Item 3.  INCORPORATION OF DOCUMENTS BY REFERENCE.

    HBO & Company (the "Company") hereby incorporates by reference into this
Registration Statement the following documents:

(a) The Company's Annual Report on Form 10-K for the fiscal year ended December
    31, 1995.

(b) All other reports filed with the Securities and Exchange Commission (the
    "Commission") pursuant to Section 13(a) or 15(d) of the Securities Exchange
    Act of 1934, as amended (the "1934 Act"), since December 31, 1995.

(c) The description of the Common Stock and Preferred Share Purchase Rights
    contained in the Company's Registration Statement on Form 8-A filed with
    the Commission on August 19, 1981, as amended, and February 19, 1991, as
    amended, respectively.

    All documents subsequently filed by the Company pursuant to Sections 13(a),
13(c), 14 and 15(d) of the 1934 Act prior to the filing of a post-effective
amendment which indicates that all securities have been sold or which
deregisters all securities then remaining unsold shall be deemed to be
incorporated by reference in this Registration Statement and to be a part hereof
from the date of filing such documents.


Item 4.  DESCRIPTION OF SECURITIES.

Inapplicable.


Item 5.  INTERESTS OF NAMED EXPERTS AND COUNSEL.

Inapplicable.


Item 6.  INDEMNIFICATION OF DIRECTORS AND OFFICERS.

    Set forth below is a description of certain provisions of the Certificate
of Incorporation of the Company, the By-Laws, as amended (the "By-Laws") of the
Company and the General Corporation Law of the State of Delaware (the "Delaware
General Corporation Law"), as such provisions relate to the indemnification of
the directors and officers of the Company.  This description is intended only as
a summary and is qualified in its entirety by reference to the Certificate of
Incorporation, the By-Laws and the Delaware General Corporation Law.

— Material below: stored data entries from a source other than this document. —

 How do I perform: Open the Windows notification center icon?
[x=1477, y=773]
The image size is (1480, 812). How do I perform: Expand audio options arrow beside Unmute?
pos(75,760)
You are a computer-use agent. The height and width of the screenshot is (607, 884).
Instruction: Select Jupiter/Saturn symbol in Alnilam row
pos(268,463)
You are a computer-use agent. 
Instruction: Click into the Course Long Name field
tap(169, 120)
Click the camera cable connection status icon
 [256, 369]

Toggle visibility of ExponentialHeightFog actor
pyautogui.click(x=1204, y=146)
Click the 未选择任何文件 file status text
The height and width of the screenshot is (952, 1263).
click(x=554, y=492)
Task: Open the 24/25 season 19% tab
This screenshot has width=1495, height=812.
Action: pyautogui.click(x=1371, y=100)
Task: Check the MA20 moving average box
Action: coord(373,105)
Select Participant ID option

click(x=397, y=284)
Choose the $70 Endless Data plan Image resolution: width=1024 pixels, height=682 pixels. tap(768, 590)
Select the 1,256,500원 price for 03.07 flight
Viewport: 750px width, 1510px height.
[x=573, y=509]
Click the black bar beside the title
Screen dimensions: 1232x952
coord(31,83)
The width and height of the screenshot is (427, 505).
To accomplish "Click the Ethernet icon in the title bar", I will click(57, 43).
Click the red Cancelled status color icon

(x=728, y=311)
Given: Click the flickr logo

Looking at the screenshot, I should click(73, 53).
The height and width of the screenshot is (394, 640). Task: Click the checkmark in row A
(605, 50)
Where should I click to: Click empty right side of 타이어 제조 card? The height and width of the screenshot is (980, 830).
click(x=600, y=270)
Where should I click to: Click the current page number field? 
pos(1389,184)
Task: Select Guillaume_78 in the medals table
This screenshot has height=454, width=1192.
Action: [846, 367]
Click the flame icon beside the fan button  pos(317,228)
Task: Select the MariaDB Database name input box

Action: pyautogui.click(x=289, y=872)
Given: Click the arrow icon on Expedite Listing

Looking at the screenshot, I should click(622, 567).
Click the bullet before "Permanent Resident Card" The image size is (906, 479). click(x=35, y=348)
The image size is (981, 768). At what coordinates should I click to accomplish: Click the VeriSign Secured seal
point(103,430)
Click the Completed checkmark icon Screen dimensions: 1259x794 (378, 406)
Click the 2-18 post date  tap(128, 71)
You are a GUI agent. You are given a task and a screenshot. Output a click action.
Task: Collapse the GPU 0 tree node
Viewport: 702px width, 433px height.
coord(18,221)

    The Company's By-Laws (Article IX, Section 1) provide that every person who
was or is a party or is threatened to be made a party to or is involved in any
action, suit, or proceeding, whether civil, criminal, administrative or
investigative, by reason of the fact that he or a person of whom he is the legal
representative is or was a director or officer of the corporation or is or was
serving at the request of the corporation or for its benefit as a director or
officer of another corporation, or as its representative in a partnership, joint
venture, trust or other enterprise, shall be indemnified and held harmless to
the fullest extent legally permissible under and pursuant to any procedure
specified in the Delaware General Corporation Law, as amended from time to time,
against all expenses, liabilities and losses (including attorneys' fees,
judgments, fines and amounts paid or to be paid in settlement) reasonably
incurred or

                                 Page 4 of 21 Pages

<PAGE>

suffered by him in connection therewith.  Such right of indemnification shall be
a contract right that may be enforced in any manner by such person.  Such right
of indemnification shall not be exclusive of any other right which such
directors, officers or representatives may have or hereafter acquire and,
without limiting the generality of such statement, they shall be entitled to
their respective rights of indemnification under any bylaw, agreement, vote of
stockholders, provision of law or otherwise, as well as their rights under such
article.

    Article IX, Section 2 of the Company's By-Laws provides that the Board of
Directors may cause the corporation to purchase and maintain insurance on behalf
of any person who is or was a director or officer of the corporation, or is or
was serving at the request of the corporation as a director or officer of
another corporation, or as its representative in a partnership, joint venture,
trust or other enterprise against any liability asserted against such person and
incurred in any such capacity or arising out of such status, whether or not the
corporation would have the power to indemnify such person.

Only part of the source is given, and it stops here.